No one was ever charged with the crime, but there was a prime suspect.
It was the third fire at a MCC church during the first half of 1973, following earlier arsons in Nashville and Los Angeles. The church’s Los Angeles headquarters was destroyed on January 27, five days after the U.S. Supreme Court announced its momentous decision in the case of Roe v. Wade.
That Sunday was the final day of Pride Weekend, the fourth anniversary of the Stonewall Uprising of 1969. Yet there was still no Gay Pride Parade in New Orleans. Almost two dozen gay bars dotted the French Quarter, but gay life in the city remained largely underground.
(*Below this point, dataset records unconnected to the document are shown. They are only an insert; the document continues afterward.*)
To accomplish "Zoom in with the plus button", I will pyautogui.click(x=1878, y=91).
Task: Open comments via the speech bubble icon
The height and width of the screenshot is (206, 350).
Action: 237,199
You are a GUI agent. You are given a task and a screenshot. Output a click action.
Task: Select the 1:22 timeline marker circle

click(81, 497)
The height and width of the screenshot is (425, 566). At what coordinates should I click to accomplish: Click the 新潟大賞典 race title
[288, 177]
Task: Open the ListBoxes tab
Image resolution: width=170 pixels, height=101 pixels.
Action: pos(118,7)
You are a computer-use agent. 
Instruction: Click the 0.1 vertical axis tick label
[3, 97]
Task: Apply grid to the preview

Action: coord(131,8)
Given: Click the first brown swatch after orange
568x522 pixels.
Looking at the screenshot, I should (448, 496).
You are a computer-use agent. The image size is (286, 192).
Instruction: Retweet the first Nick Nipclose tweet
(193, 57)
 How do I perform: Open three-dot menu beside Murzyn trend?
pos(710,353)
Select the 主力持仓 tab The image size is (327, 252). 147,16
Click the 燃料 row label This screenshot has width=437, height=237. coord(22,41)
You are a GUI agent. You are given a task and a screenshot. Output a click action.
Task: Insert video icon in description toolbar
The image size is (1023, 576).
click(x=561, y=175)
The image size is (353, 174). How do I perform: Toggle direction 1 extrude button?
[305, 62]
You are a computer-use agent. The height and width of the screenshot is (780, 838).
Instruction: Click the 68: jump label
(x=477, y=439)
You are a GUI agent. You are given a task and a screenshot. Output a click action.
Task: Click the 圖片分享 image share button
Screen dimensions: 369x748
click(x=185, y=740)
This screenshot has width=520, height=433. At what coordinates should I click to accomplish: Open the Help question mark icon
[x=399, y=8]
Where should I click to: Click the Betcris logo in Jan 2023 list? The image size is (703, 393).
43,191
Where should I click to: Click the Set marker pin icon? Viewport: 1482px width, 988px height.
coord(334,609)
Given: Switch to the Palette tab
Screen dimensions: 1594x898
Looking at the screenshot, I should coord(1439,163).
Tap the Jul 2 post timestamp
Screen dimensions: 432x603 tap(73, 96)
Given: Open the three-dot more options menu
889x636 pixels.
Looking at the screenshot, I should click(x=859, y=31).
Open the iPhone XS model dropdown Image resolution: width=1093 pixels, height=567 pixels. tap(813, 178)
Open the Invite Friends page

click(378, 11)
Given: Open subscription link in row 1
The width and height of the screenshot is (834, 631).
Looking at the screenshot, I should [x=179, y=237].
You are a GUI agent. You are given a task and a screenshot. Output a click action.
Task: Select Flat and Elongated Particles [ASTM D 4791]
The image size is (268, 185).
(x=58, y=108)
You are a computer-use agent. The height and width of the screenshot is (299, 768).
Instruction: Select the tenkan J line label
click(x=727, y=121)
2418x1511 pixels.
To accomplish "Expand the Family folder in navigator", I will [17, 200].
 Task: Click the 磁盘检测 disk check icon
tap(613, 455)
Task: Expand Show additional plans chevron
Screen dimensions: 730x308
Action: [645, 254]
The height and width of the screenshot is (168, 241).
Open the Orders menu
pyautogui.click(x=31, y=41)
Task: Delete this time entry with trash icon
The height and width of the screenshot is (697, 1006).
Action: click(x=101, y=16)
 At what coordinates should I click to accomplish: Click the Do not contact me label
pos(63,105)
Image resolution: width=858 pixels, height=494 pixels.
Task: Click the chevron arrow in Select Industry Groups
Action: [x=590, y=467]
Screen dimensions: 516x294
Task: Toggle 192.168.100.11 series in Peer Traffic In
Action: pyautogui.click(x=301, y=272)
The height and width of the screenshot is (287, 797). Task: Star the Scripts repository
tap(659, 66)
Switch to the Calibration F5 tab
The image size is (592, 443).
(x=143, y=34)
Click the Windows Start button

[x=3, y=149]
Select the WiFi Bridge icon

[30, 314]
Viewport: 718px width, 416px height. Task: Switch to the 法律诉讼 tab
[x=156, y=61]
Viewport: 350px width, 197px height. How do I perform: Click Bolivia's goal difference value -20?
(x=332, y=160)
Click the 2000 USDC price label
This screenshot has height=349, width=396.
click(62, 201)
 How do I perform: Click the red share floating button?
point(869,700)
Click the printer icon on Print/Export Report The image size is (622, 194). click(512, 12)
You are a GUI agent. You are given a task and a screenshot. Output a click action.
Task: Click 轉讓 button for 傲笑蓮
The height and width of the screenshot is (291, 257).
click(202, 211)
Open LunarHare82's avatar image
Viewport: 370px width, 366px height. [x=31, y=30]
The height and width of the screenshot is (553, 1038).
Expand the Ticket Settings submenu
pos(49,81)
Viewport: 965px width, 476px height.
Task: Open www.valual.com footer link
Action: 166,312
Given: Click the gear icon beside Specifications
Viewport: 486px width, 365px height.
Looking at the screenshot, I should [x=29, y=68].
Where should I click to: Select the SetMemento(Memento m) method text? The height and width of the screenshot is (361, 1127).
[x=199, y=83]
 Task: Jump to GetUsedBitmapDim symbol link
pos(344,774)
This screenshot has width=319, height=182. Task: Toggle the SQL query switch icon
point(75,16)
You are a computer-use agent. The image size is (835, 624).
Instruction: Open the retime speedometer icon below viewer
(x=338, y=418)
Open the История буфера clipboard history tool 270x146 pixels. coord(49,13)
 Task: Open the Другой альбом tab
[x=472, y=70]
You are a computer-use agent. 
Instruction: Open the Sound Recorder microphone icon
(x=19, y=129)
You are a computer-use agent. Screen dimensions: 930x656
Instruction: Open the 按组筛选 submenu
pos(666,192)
Located on the second floor of a three-story building at the corner of Chartres and Iberville Streets, the UpStairs Lounge had only one entrance, up a wooden flight of stairs. Nearly 125 regulars had jammed the bar earlier that afternoon for a free beer and all you could eat special. After the free beer ran out, about 60 stayed, mostly members of the MCC congregation.
Original site of the UpStairs Lounge at 141 Chartres Street as it looked in Spring, 2008.
Before moving worship services to their pastor’s home earlier in June, congregation members had been holding services at the UpStairs on Sundays. But the bar was still a spiritual gathering place. There was a piano in one of the bar’s three rooms, and a cabaret stage. Members would pray and sing in this room, and every Sunday night, they gathered around the piano for a song they had adopted as their anthem, United We Stand, by The Brotherhood of Man.
United we stand, divided we fall...They sang the song that evening, with David Gary on the piano, a professional pianist who played regularly in the lounge of the Marriott Hotel across the street. The congregation members repeated the verses again and again, swaying back and forth, arm in arm, happy to be together at their former place of worship on Pride Sunday, still feeling the effects of the free beer special.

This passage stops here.